Below is a set of entries. Print the line that contains "ARCHIVES JUILLET 2026 (105, 2560)" and every later line word for word, through the final one.

----- RECORDS SHOWN -----

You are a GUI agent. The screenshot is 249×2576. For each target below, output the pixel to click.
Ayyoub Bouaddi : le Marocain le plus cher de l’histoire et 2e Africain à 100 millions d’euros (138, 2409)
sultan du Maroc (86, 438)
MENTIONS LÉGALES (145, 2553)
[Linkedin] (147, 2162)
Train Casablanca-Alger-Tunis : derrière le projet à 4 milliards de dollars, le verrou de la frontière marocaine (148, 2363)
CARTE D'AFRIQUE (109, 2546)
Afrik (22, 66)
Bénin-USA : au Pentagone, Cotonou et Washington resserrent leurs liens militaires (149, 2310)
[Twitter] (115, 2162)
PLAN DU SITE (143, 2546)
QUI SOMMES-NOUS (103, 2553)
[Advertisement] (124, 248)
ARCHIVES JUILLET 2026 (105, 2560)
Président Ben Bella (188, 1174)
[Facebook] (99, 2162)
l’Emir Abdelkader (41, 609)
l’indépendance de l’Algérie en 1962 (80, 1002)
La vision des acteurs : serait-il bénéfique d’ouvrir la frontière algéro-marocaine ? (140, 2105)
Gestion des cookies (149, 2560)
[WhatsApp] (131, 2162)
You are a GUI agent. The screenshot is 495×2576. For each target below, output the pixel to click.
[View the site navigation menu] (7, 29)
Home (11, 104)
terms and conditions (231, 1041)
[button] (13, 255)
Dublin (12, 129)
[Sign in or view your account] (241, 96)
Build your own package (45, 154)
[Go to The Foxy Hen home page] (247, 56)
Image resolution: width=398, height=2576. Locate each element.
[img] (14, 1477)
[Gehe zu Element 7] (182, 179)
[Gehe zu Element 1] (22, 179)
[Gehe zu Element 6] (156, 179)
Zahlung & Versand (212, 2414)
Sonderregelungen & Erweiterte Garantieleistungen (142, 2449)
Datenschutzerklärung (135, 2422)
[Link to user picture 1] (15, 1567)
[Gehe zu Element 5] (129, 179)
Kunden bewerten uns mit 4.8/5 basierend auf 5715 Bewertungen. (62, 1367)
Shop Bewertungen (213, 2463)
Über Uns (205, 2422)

-----

■ OUTPUT OF THE TASK ■
ARCHIVES JUILLET 2026 (105, 2560)
Président Ben Bella (188, 1174)
[Facebook] (99, 2162)
l’Emir Abdelkader (41, 609)
l’indépendance de l’Algérie en 1962 (80, 1002)
La vision des acteurs : serait-il bénéfique d’ouvrir la frontière algéro-marocaine ? (140, 2105)
Gestion des cookies (149, 2560)
[WhatsApp] (131, 2162)
You are a GUI agent. The screenshot is 495×2576. For each target below, output the pixel to click.
[View the site navigation menu] (7, 29)
Home (11, 104)
terms and conditions (231, 1041)
[button] (13, 255)
Dublin (12, 129)
[Sign in or view your account] (241, 96)
Build your own package (45, 154)
[Go to The Foxy Hen home page] (247, 56)
Image resolution: width=398, height=2576. Locate each element.
[img] (14, 1477)
[Gehe zu Element 7] (182, 179)
[Gehe zu Element 1] (22, 179)
[Gehe zu Element 6] (156, 179)
Zahlung & Versand (212, 2414)
Sonderregelungen & Erweiterte Garantieleistungen (142, 2449)
Datenschutzerklärung (135, 2422)
[Link to user picture 1] (15, 1567)
[Gehe zu Element 5] (129, 179)
Kunden bewerten uns mit 4.8/5 basierend auf 5715 Bewertungen. (62, 1367)
Shop Bewertungen (213, 2463)
Über Uns (205, 2422)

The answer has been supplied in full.